## Aim of the exercise
Below are lines of data; restate word for word those running from the line containing "Screen dimensions: 1280x556" to the line containing "Viewport: 799px width, 362px height.", inclusive, and no others.

## Data records
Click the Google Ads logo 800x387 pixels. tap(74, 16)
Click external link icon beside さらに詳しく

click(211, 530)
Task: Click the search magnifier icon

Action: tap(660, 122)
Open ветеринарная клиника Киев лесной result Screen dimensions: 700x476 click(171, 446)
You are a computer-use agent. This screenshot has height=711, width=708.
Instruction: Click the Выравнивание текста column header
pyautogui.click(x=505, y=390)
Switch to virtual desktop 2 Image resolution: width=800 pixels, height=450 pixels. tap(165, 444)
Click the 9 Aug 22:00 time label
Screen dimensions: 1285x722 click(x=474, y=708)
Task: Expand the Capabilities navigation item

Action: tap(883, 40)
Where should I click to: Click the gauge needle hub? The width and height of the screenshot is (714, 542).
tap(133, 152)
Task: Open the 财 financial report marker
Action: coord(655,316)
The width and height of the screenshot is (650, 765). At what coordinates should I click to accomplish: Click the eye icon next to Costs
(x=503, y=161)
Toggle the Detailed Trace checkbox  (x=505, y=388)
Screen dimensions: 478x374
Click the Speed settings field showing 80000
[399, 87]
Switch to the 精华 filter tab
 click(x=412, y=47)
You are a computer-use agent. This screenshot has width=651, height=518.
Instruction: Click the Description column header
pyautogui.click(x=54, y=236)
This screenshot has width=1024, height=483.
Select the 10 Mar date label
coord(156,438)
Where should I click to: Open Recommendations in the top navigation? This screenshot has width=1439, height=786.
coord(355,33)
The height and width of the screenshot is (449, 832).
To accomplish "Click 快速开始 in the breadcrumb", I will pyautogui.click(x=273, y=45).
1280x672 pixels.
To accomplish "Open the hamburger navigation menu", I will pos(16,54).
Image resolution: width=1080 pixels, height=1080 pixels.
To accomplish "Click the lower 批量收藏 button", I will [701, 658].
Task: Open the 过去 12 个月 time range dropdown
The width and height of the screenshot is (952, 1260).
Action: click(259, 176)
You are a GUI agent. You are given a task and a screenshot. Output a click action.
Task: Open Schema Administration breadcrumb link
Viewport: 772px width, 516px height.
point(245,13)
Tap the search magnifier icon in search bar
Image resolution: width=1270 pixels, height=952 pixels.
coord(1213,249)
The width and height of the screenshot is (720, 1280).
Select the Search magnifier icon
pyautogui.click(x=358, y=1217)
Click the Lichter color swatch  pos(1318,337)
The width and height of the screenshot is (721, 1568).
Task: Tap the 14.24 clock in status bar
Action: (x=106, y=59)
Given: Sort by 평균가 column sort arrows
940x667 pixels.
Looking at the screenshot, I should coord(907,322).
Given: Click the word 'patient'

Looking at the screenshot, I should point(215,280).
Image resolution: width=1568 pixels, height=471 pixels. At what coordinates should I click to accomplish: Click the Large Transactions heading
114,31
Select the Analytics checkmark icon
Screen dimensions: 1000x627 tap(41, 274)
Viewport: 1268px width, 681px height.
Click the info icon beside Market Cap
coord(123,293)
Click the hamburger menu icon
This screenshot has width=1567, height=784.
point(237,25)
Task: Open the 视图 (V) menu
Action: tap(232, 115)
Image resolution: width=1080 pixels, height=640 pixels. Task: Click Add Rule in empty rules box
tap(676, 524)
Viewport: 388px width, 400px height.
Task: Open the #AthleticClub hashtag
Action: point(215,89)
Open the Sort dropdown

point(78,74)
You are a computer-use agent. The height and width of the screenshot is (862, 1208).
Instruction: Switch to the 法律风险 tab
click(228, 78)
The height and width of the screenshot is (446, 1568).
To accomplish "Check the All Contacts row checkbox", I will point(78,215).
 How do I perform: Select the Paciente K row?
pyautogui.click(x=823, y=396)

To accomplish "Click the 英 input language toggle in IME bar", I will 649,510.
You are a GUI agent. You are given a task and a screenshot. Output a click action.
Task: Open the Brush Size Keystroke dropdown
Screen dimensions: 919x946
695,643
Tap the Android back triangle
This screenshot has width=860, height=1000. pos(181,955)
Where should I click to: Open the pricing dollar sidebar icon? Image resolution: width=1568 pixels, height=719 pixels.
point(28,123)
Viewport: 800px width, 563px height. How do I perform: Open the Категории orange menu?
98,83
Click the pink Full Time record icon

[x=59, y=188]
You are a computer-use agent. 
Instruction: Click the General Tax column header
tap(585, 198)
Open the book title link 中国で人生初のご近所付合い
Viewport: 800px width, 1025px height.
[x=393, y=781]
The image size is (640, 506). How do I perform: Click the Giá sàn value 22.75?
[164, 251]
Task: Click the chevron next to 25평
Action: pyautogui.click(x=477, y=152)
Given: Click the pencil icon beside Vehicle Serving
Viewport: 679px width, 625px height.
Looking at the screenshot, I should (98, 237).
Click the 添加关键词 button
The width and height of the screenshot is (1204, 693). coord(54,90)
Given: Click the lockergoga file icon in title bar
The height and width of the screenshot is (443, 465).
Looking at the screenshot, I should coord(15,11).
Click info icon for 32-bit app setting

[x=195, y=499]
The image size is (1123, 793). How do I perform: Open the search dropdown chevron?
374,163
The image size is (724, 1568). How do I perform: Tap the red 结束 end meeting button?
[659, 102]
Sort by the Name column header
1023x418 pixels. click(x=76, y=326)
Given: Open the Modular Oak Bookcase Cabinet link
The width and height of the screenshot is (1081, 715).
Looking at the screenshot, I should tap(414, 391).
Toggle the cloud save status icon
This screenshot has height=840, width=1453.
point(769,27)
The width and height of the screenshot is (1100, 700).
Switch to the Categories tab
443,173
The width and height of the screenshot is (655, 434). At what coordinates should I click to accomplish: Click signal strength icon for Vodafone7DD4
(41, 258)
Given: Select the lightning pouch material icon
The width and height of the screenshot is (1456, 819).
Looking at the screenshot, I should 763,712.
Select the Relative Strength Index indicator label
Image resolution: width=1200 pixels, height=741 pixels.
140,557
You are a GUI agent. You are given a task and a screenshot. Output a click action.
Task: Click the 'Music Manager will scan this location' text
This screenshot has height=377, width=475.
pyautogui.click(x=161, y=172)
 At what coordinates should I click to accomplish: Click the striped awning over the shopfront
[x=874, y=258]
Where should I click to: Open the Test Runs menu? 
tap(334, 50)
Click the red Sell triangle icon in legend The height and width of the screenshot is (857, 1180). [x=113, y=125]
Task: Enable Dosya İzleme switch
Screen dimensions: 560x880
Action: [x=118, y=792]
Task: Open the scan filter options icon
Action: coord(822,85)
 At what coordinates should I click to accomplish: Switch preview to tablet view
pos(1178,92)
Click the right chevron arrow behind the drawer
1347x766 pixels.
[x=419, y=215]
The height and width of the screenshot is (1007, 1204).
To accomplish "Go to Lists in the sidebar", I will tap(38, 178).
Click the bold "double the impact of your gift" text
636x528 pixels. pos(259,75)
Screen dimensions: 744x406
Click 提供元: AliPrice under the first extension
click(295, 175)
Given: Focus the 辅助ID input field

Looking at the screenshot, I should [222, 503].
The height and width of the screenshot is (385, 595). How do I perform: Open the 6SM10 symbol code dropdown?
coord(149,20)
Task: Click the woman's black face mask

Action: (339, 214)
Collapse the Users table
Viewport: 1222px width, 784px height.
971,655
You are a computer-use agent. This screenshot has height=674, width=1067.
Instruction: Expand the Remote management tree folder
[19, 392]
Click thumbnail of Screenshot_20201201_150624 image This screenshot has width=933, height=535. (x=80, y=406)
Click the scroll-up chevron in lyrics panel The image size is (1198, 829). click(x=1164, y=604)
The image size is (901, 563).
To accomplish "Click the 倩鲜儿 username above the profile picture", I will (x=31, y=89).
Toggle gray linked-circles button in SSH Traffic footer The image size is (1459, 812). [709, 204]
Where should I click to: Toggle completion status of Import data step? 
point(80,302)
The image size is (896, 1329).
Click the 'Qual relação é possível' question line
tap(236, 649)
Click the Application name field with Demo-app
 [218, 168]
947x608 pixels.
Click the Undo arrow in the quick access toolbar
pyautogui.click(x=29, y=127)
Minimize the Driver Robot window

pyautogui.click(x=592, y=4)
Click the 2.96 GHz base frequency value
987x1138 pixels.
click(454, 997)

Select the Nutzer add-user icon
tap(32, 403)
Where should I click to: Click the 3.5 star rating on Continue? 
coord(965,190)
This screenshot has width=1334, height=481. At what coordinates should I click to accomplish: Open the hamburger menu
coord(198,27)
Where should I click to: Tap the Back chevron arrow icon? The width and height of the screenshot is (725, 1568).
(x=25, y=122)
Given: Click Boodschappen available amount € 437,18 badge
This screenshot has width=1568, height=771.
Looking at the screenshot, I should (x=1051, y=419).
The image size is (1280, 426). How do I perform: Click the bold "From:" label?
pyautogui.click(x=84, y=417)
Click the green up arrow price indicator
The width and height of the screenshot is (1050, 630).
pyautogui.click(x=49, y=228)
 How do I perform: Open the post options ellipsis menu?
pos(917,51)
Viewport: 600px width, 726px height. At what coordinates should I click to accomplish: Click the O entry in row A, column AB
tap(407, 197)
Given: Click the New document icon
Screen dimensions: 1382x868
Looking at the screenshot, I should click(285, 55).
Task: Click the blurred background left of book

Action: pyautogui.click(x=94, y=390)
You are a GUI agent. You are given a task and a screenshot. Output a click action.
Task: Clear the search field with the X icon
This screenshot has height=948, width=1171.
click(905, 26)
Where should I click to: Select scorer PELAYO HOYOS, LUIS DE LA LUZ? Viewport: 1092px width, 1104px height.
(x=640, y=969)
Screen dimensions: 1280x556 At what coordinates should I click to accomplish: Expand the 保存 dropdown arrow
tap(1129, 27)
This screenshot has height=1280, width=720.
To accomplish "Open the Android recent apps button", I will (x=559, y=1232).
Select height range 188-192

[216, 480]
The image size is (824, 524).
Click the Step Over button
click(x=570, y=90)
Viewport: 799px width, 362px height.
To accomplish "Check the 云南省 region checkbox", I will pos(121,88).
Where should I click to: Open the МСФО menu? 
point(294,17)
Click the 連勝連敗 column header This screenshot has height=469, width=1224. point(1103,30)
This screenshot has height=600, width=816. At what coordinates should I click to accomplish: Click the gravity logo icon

## Exercise response
Screen dimensions: 1280x556 At what coordinates should I click to accomplish: Expand the 保存 dropdown arrow
tap(1129, 27)
This screenshot has height=1280, width=720.
To accomplish "Open the Android recent apps button", I will (x=559, y=1232).
Select height range 188-192

[216, 480]
The image size is (824, 524).
Click the Step Over button
click(x=570, y=90)
Viewport: 799px width, 362px height.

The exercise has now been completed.